Li Shifeng, the reigning All England champion, was cruising in the first set of Round 2 at Malaysia Masters. But for the second day in a row, HS Prannoy overcame the first set lapse, to score victories against fancied names – Li on Thursday and Chou Tien Chen a day prior. Patient, prolonged rallying did the trick as the Chinese was thwarted and cornered into making errors after playing a tight controlled opener, as Prannoy won 13-21, 21-16, 21-11 against the talented Chinese on the brink of Top Ten at World No 11.
Prannoy had similarly frustrated the higher ranked Chou whom he defeated 16-21, 21-14, 21-13 in the opener a day earlier. After overcoming Li, he reached the quarterfinals.
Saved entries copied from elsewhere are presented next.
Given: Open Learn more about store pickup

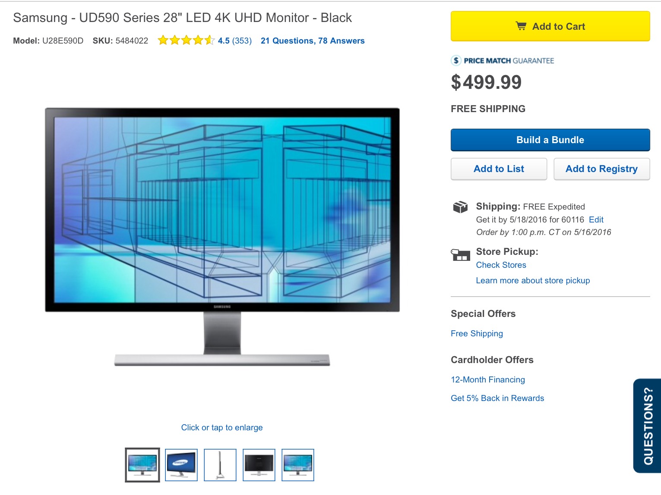Looking at the screenshot, I should (533, 281).
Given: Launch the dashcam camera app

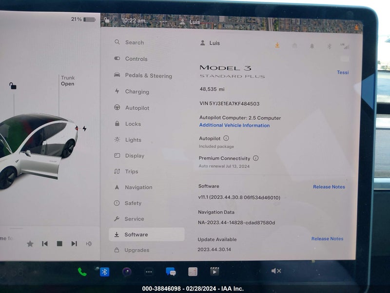Looking at the screenshot, I should pos(127,272).
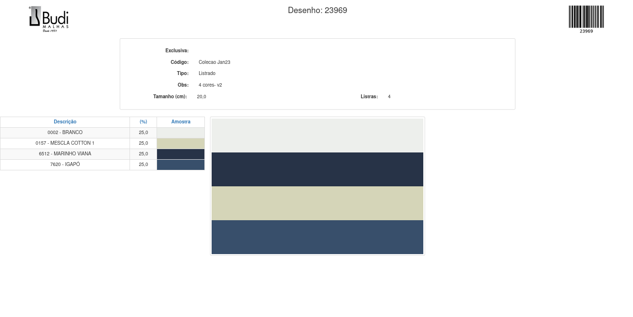Click the MARINHO VIANA navy swatch
633x317 pixels.
pos(181,154)
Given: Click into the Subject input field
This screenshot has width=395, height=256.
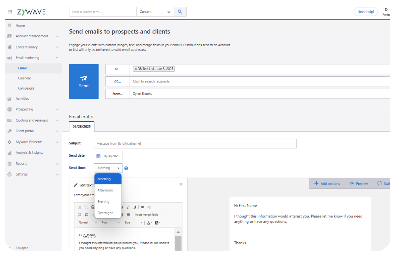Looking at the screenshot, I should [x=195, y=143].
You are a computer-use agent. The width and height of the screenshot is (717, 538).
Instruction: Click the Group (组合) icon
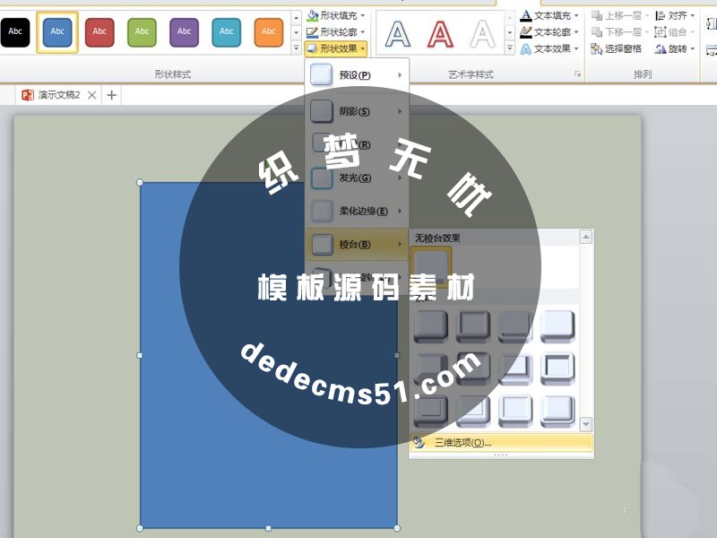pyautogui.click(x=661, y=32)
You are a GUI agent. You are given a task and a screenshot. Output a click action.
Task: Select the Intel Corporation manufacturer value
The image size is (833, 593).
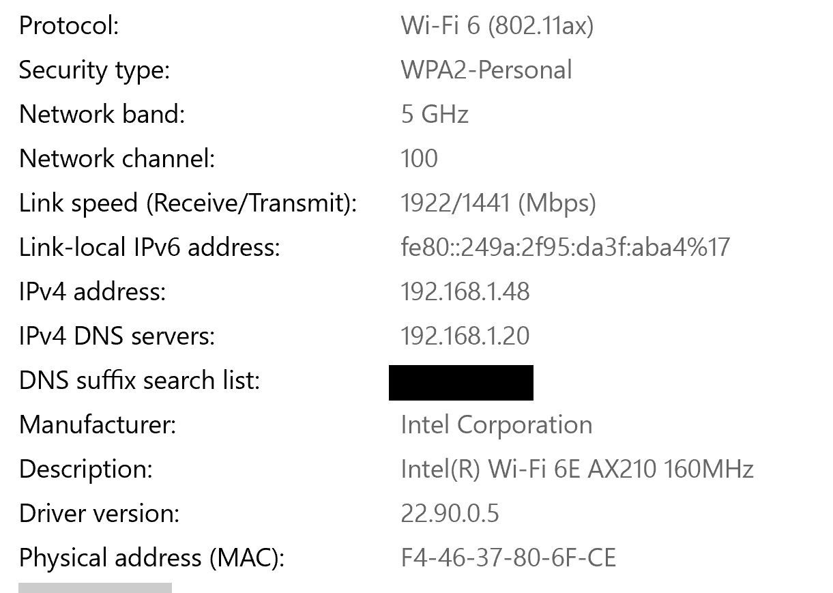tap(496, 424)
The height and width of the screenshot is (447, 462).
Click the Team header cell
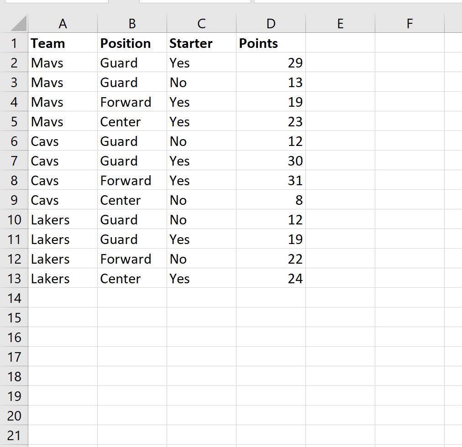click(63, 43)
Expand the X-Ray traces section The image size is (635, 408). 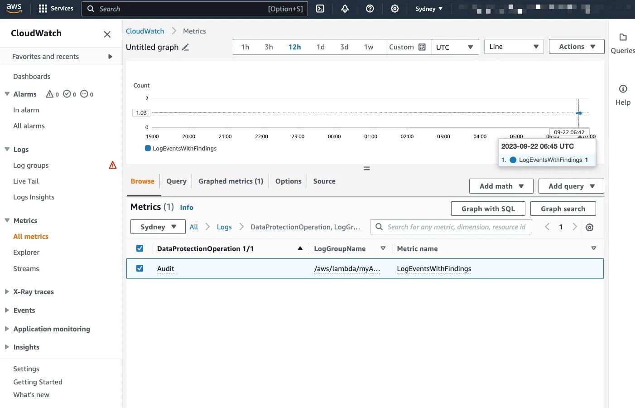34,292
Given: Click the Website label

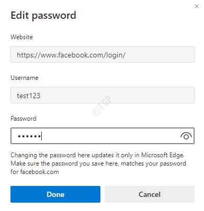Looking at the screenshot, I should pyautogui.click(x=21, y=37).
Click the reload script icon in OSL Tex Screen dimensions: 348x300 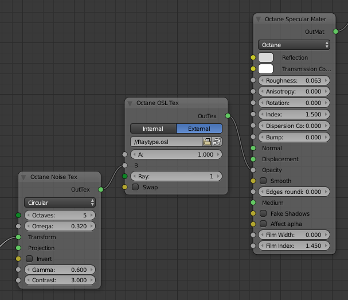pyautogui.click(x=217, y=142)
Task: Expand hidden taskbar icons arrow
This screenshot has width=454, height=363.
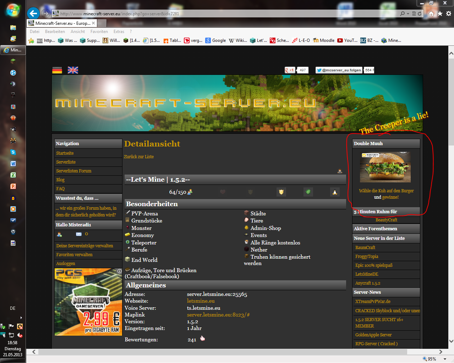Action: pyautogui.click(x=21, y=318)
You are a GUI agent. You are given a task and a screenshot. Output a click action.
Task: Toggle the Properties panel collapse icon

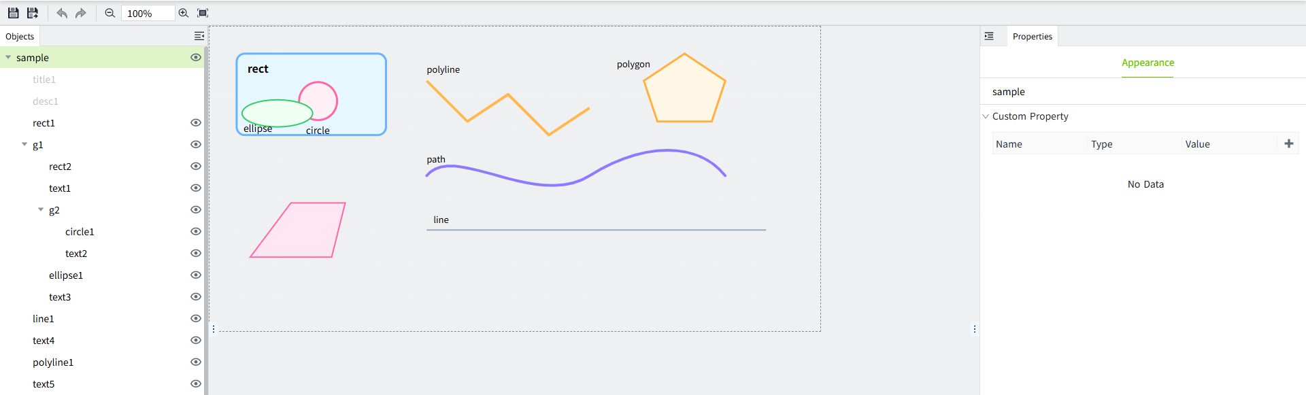989,36
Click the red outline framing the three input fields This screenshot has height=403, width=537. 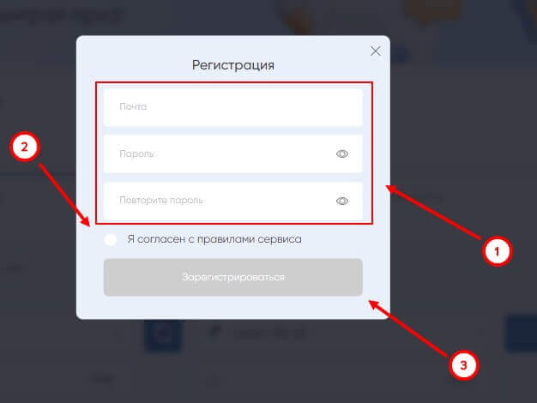point(234,81)
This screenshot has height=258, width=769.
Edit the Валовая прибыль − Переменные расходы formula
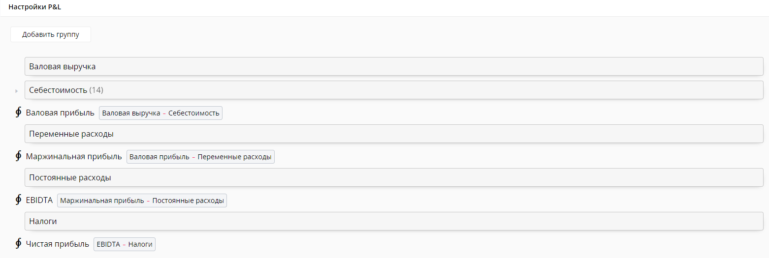coord(200,157)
Li Shifeng’s game is assembled in the mould of Chen Long’s – lithe reach, sharp short backswing smashes and pouncing at the net. He isn’t defensively as watertight, but that was more of Prannoy drawing out the chinks in the armour by controlling the pace and tenor of the rallies from set 2 onwards. The two had played once before at the Syed Modi, where Prannoy had similarly won from a set down. He took his time to get a read on Li’s game from the non drifty side at the Axiata Arena.
It was in the second that the rallies turned longer and Prannoy was slowing down the pace as errors crept into Li’s returns. Prannoy got his stick smashes going, but more crucially he used the sudden rapid body attack as the set-up shot before he went for the kill. He used the body attack sparsely but effectively the three-four times he went for the torso, after which the next shot would be away, cannily hit at the lines.
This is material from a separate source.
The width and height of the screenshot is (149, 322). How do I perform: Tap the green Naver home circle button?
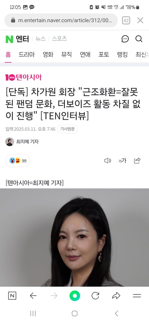[75, 296]

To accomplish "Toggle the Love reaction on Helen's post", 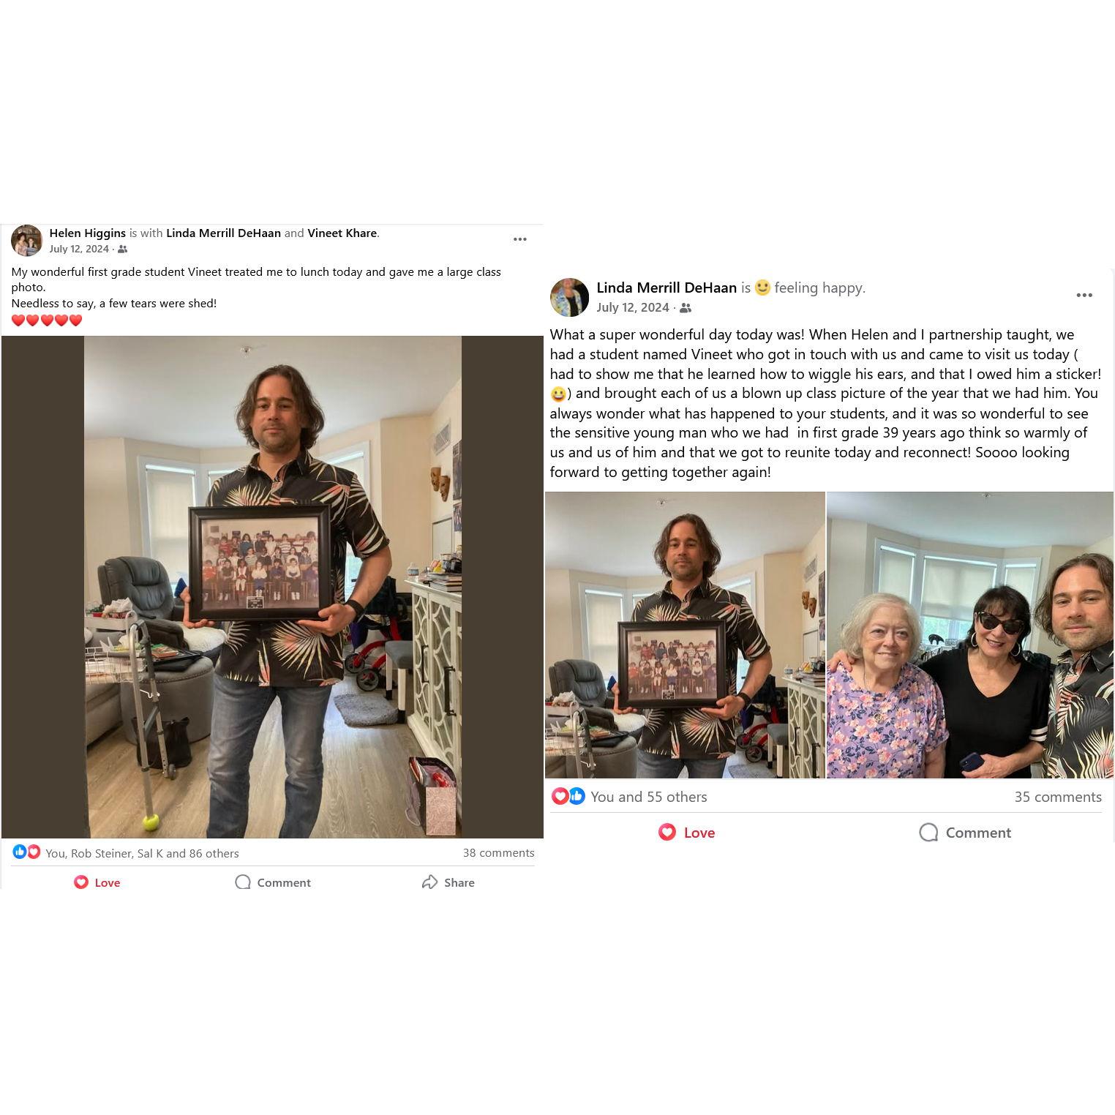I will click(97, 882).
Prannoy also used the angled shots to make Li hit wide and long. All this was on the back of good defending and anticipation from Prannoy as he stayed in the rally scurrying away in wait to go for the kill. The second set grind seemed to annoy Li enough into losing the plot in the third. The shift in momentum had happened so imperceptibly that from cruising one moment taking the opener in 23 minutes, Li was suddenly level sets in the next 27 minutes, and staring at the decoder.
Prannoy never let go off the lead in the second, but he took off only at 13-all, as Li lurked close but couldn’t leap. In the decider though, the Indian could take off to a 16-5 lead as the Chinese errors piled up, and Indian winners went up. Prannoy teased out the short lifts out of Li from tight netplay, and attacked the resultant aerials. At other times, he went for the lines and was pinpoint accurate on the day to beat the second tough opponent within 24 hours.
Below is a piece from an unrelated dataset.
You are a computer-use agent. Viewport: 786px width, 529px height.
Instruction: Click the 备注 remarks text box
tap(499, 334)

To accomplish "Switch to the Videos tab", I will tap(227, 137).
Li hit the final shot into the net as Prannoy celebrated with a fist pump after 70 minutes. He next plays Kenta Nishimoto of Japan.
Srikanth beats Kunlavut
Kidambi Srikanth was at his confident best as he downed Thai sensation Kunlavut Vitidsarn 21-19, 21-19, to score an upset against the eighth seed – his first win after 3 losses. It was fantastic clutch-play as twice the Indian was 17-19 down and both times came out with winners in the crunch to take the match.
In fact, Srikanth started 4-10 down in the opener, but hit his stride with clean cross smashes. Slowly but calmly inching his way back, he would level the scores only at 19-all, but it was a four-point surge that would give him the opening set.
A mid-set slackening in the second would see him trail 13-18, but once again he would come up with the goods, and in a repeat of the first, get four straight points to win the match from 17-19 down with some exquisite strokeplay to the back court.
There is a good chance of an all-India semifinal, as Srikanth meets young Indonesian Christian Adinata in the quarters, and could potentially play Prannoy in the semis.
Sindhu makes quarters
Double Olympic medalist PV Sindhu was in fine form as she ousted Japanese Aya Ohori 21-16, 21-11 in Round 2 in 40 minutes. She next plays Zhang Yi Man of China for a place in the semifinals.